__Problem requirements__. Beginning with the line containing "You are a computer-use agent. The" and ending at the last line of the data, set down every line exactly, leaving out all pictures.

__Stored data entries__.
####################

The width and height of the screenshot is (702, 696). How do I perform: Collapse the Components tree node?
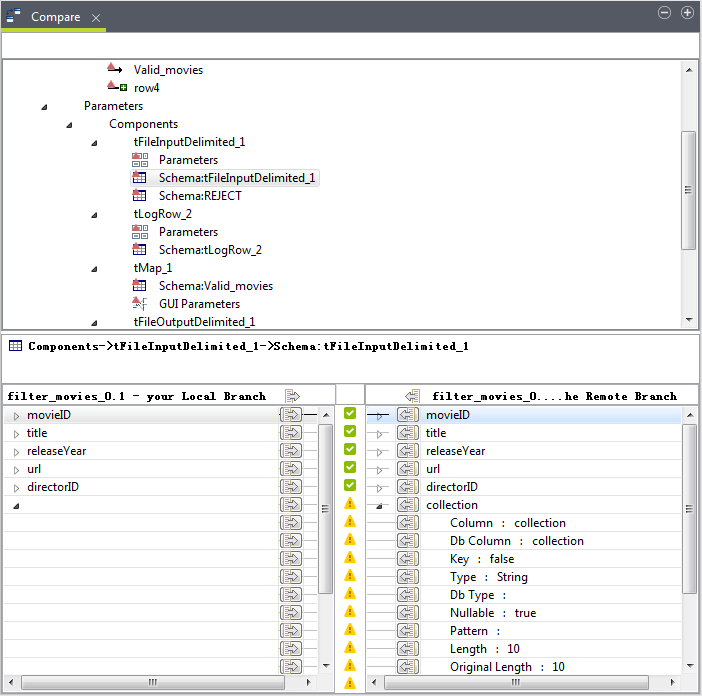click(x=69, y=125)
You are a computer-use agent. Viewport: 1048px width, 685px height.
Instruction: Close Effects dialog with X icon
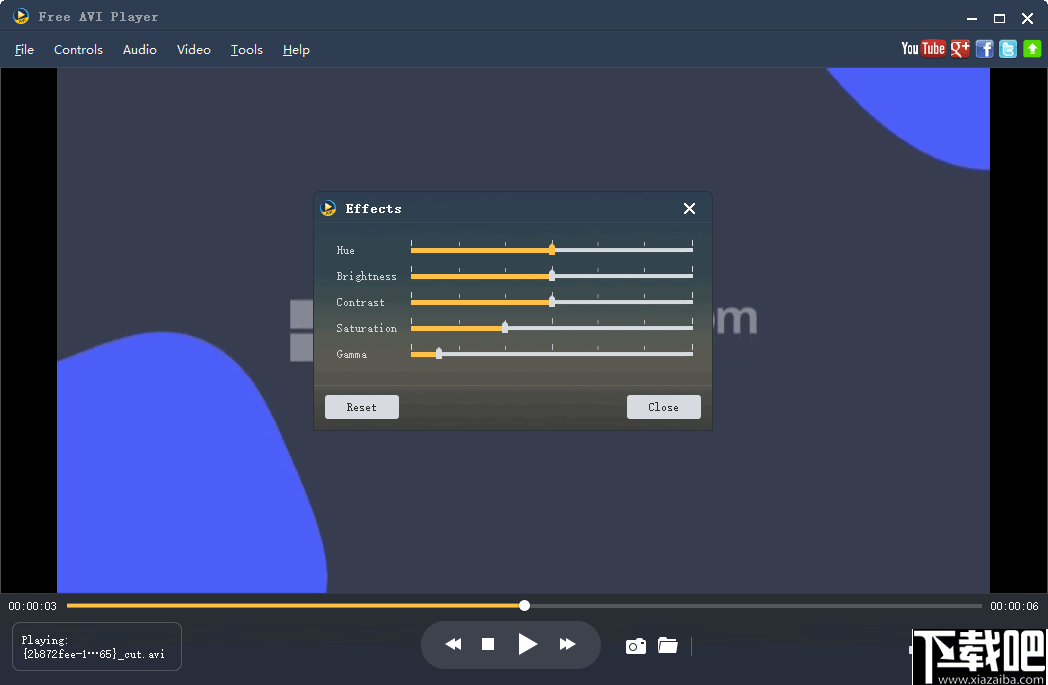tap(689, 209)
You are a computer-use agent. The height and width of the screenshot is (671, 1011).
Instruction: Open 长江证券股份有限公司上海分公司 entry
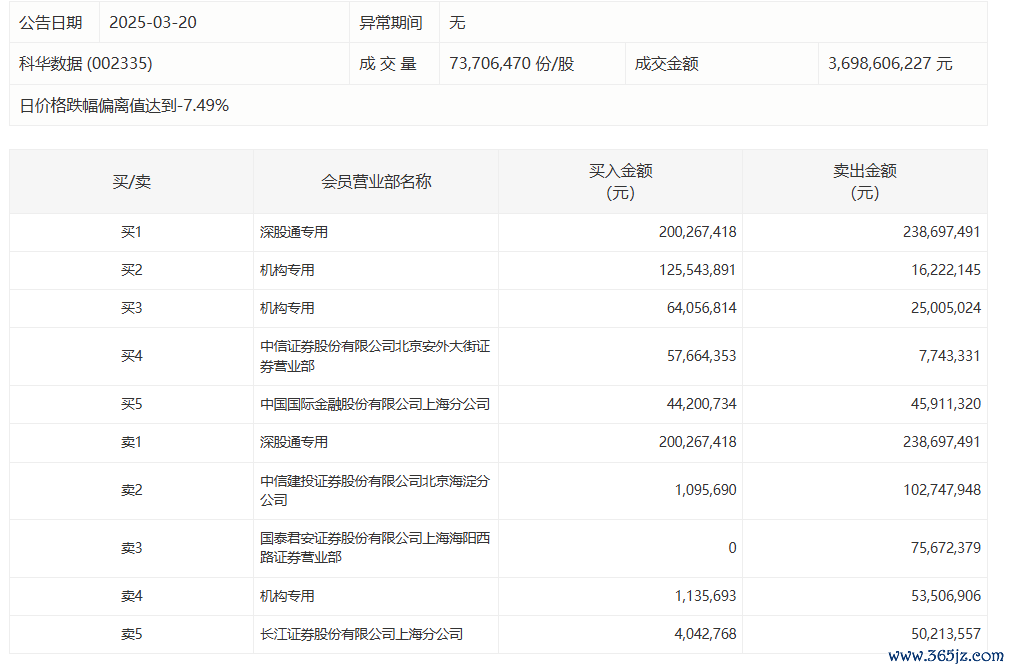click(x=362, y=634)
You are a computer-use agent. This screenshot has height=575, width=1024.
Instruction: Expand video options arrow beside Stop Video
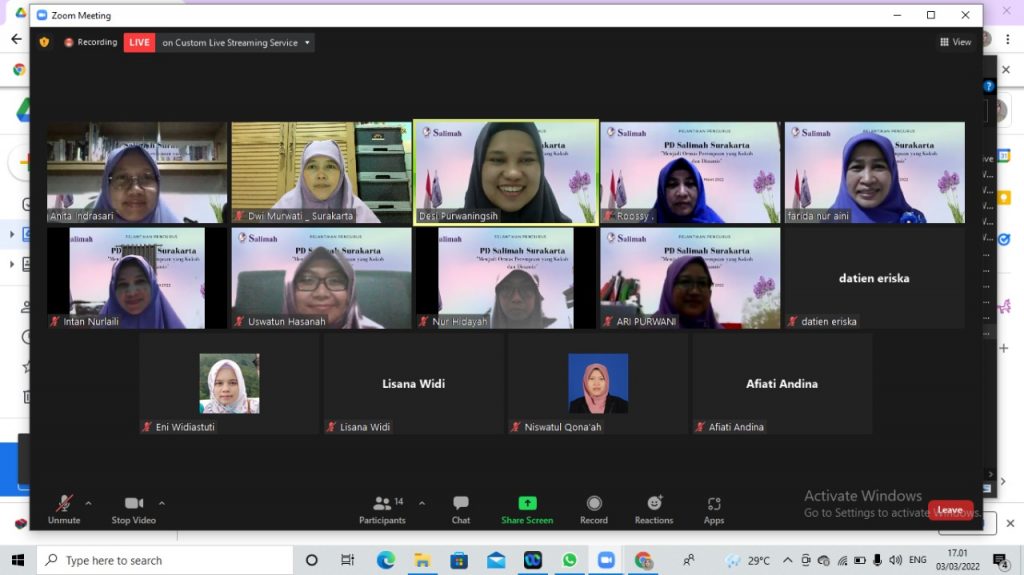(162, 503)
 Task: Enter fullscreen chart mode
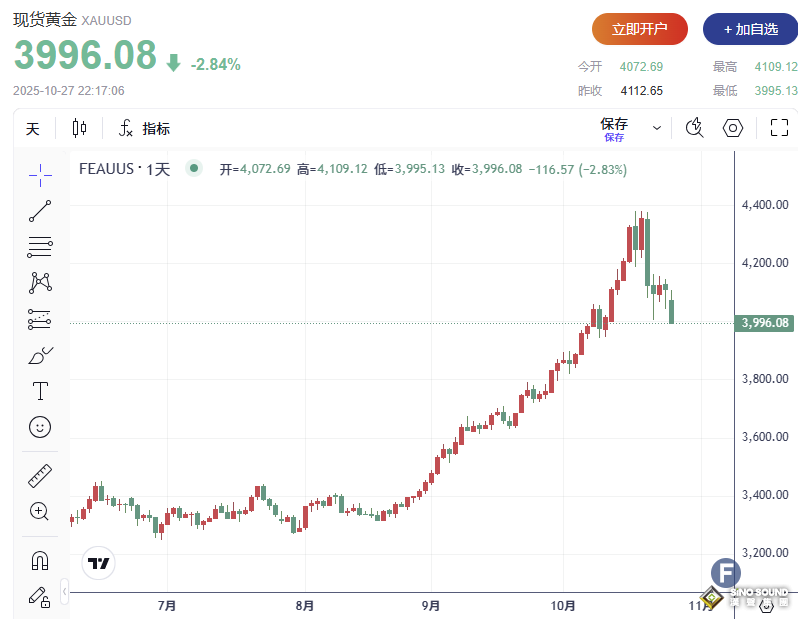pos(779,128)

####################

__Task output__.
You are a computer-use agent. The height and width of the screenshot is (671, 1011).
Instruction: Open 长江证券股份有限公司上海分公司 entry
click(x=362, y=634)
You are a computer-use agent. This screenshot has height=575, width=1024.
Instruction: Expand video options arrow beside Stop Video
(162, 503)
 Task: Enter fullscreen chart mode
pos(779,128)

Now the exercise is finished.